Et deux larmes, suivies de nombreuses autres, coulèrent sur les joues ravagées du prisonnier… qui, calmé et douloureux, demeura là, esquissant faiblement son même geste protecteur et caressant d’aïeul attendri.

Pour la première fois, l’ange du remords venait de le frôler de son aile.

*
* *

Les trois bandits, c’est-à-dire Crémard, le docteur et le Coltineur, étaient arrivés à Paris avec leur prisonnier.

Diana et Amaury attendaient avec impatience le résultat de l’expédition.

Crémard était tout de suite monté leur dire:

– Ça y est! Le typard est en bas… on va vous le monter en douce.

– Et Moralès? interrogea la Monti.

– Il est resté au château.

– Ah! par exemple! Pourvu qu’il n’ait pas encore fait quelque sottise!

– Qu’importe! observait M. de la Rochefontaine tandis que Crémard s’éloignait. Nous tenons le banquier… c’est l’essentiel… Le reste est peu.

– Et me regarde…, acheva l’aventurière tandis que sa prunelle s’éclairait d’une lueur de meurtre.

Et elle ajouta:

– Il faudra à tout prix que je me débarrasse de ce Moralès… Il devient par trop insupportable.

Et comme Amaury de la Rochefontaine avait un signe de tête approbatif, elle observa:

– Laissons-le tranquille pour l’instant. Et préparons-nous à recevoir de notre mieux le brave banquier qui va être à la fois bien heureux et très surpris de nous devoir sa liberté!

Le docteur et le Coltineur apportaient leur homme toujours étroitement ligoté… qu’ils déposèrent au milieu du salon dans une vaste et confortable bergère.

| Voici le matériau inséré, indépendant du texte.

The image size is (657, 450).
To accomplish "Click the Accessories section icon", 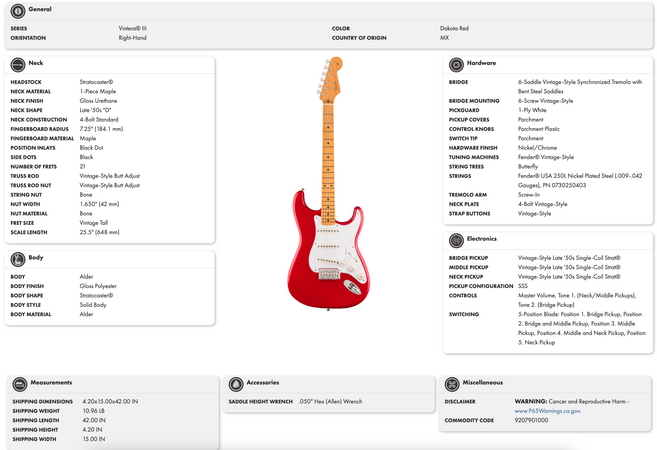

– Je lui ai donné la dose massive…, expliquait le médecin. Cela valait mieux! De cette façon il n’a pas bronché… et il nous a laissés bien tranquilles pendant la route.

Tout en parlant, le praticien desserrait les liens et dégageait la tête du soi-disant Favraut… lorsqu’un cri de colère se fit entendre:

– Ce n’est pas lui! s’exclamait Diana en dévisageant l’ancien meunier des Sablons qui, sous l’action du puissant soporifique que lui avait administré le docteur, demeurait plongé dans une torpeur absolue.

Et en proie à une rage folle, l’aventurière hurla:

– Cet homme, je le reconnais! C’est Pierre Kerjean… C’est le père de Moralès!

– Nous avons été trahis! reprit Amaury, non moins furieux que sa terrible associée.

– Trahis!… Par qui? ripostait la Monti. Voyons… ce n’est certainement pas Moralès qui nous aurait livré son père à la place de Favraut. Quant à Judex, même pour nous jouer un mauvais tour, il n’irait pas s’exposer à perdre un si dévoué serviteur… car il sait très bien que quand je tiens ma proie, je ne la lâche jamais! Il y a là certainement un quiproquo, que je renonce à m’expliquer. Est-ce que la fatalité s’acharnerait contre nous? Eh bien, quoi qu’il en soit… je ne me tiens pas pour battue. Je continue la lutte!

Et, désignant Kerjean d’un geste plein de menace, elle s’écria:

– Pour commencer, il va falloir faire disparaître cet homme. Si, demain, on trouvait dans la Seine son cadavre débarrassé de ses liens, tout le monde croirait à un accident ou à un suicide.

– Diana! voulut interrompre Amaury.

– Vous! silence! imposa la Monti… On est avec moi ou contre moi. Il n’y a pas de milieu… et je ne connais pas les demi-mesures. Choisissez!

Dominé par l’aventurière, M. de la Rochefontaine courba la tête.

Le gentilhomme décavé acceptait de se faire complice de ces bandits.

Pierre Kerjean était irrémédiablement condamné.